----- INPUT ROWS -----
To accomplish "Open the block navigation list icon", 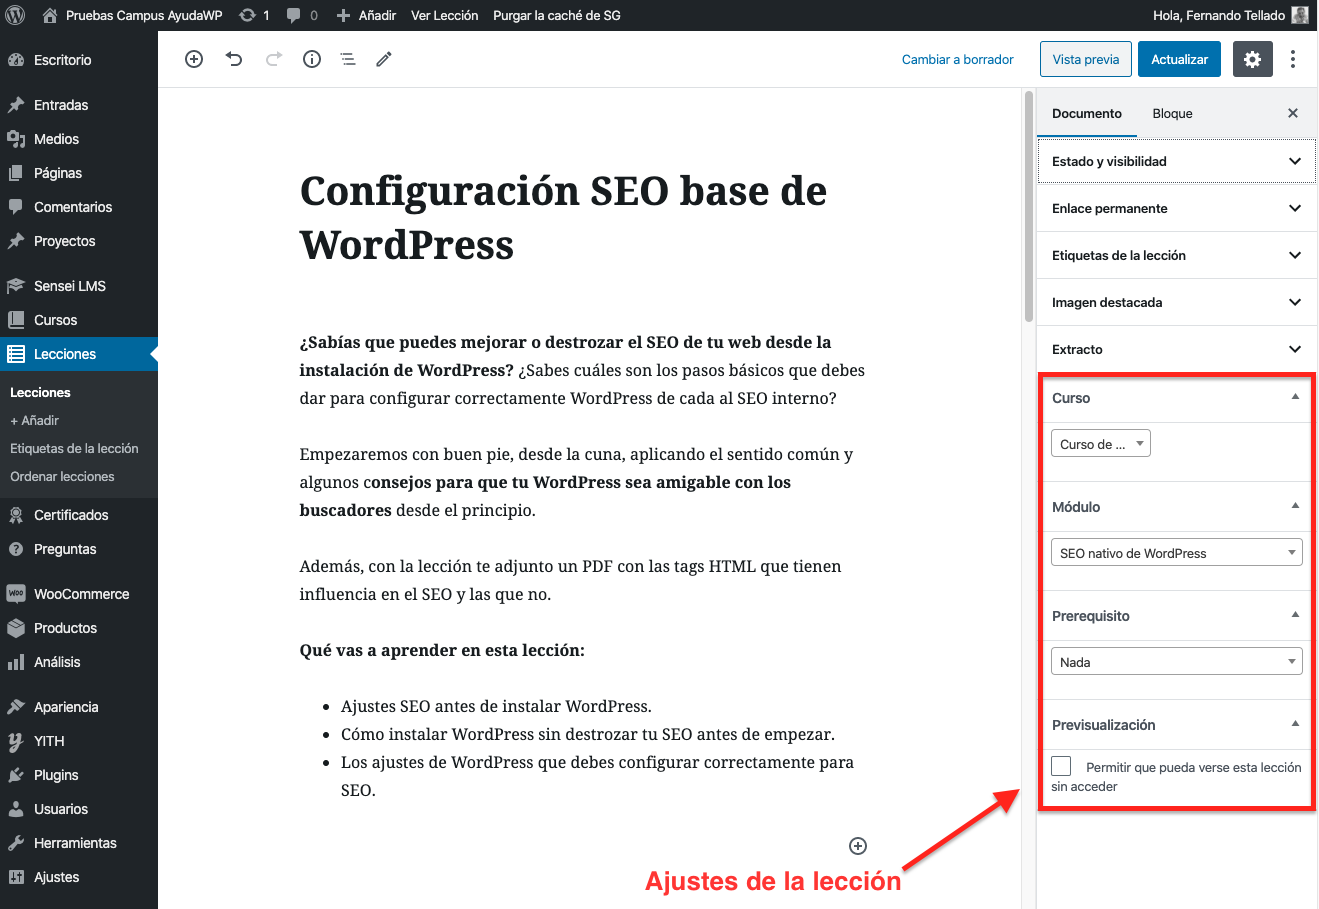I will tap(348, 59).
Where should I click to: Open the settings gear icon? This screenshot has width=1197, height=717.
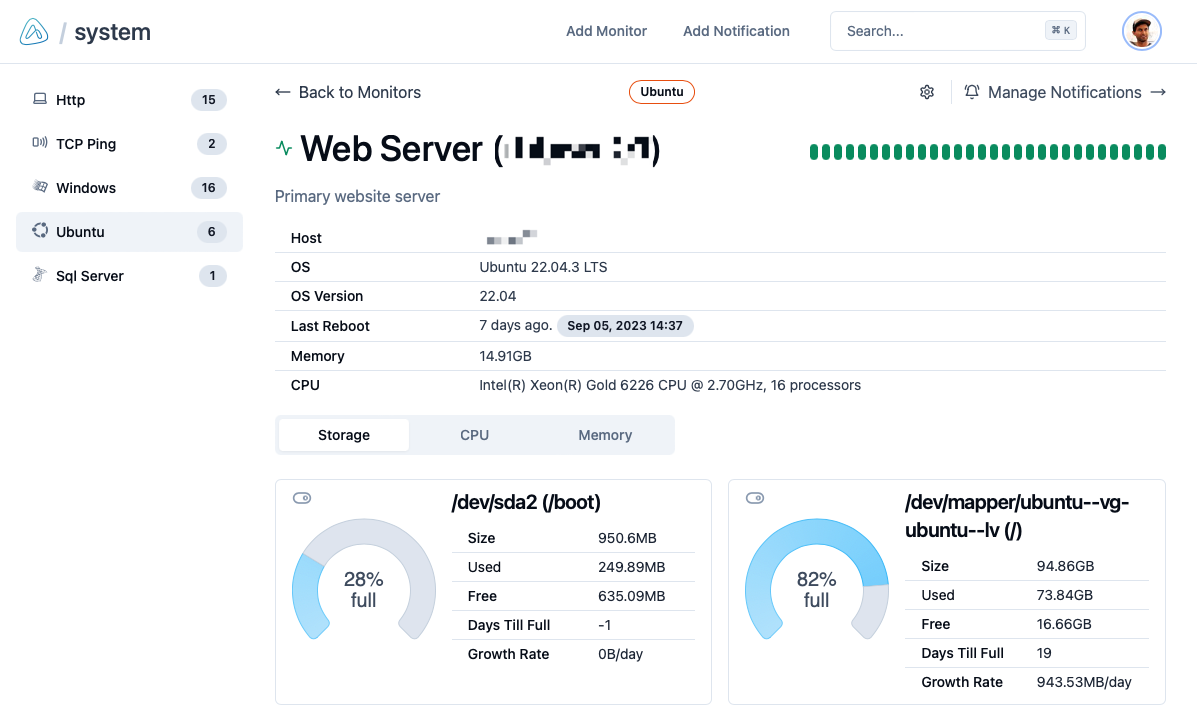coord(927,92)
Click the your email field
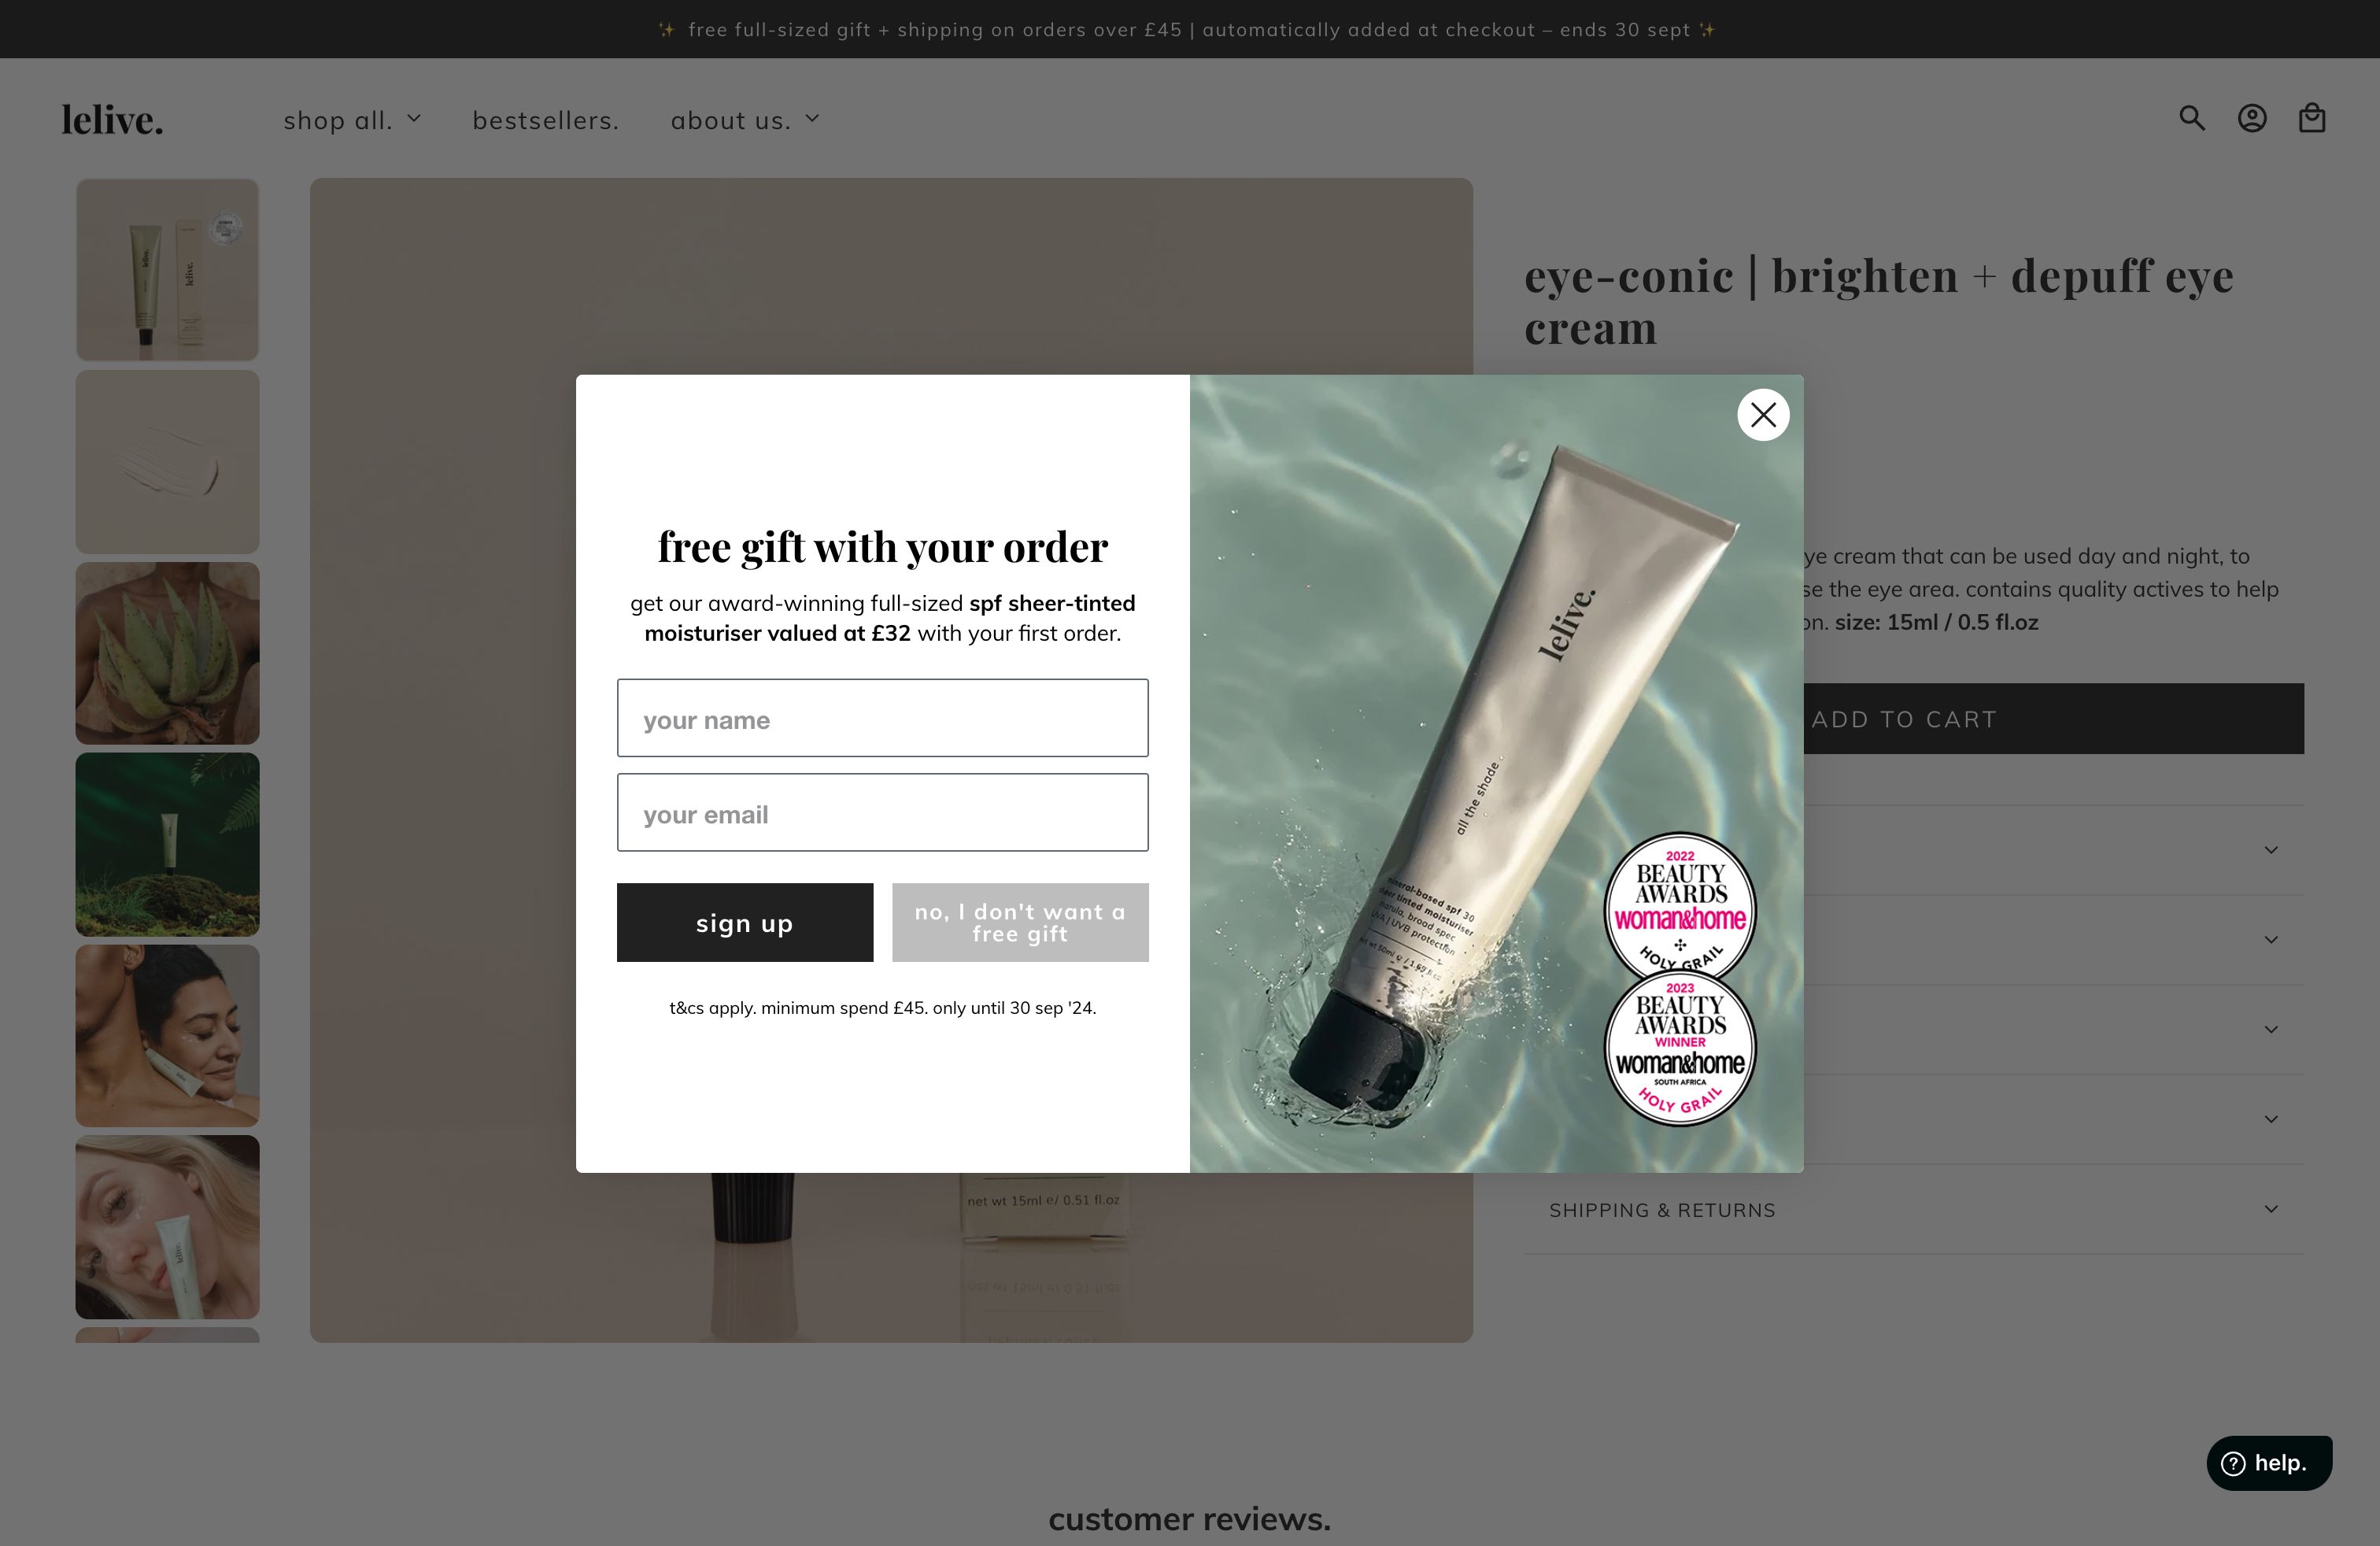 coord(882,812)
-----
### BRIEF:
Format the stretch of entries from the line containing "Where should I" through the end of the entries as a Markdown table with two columns, Row and Line, one numbered row per line and blank lines skipped. Omit the pictures from the table.

### TASK ANSWER:
| Row | Line |
|---|---|
| 1 | Where should I click to: Open the settings gear icon? This screenshot has width=1197, height=717. |
| 2 | coord(927,92) |
| 3 | Click the your email field |
| 4 |  coord(882,812) |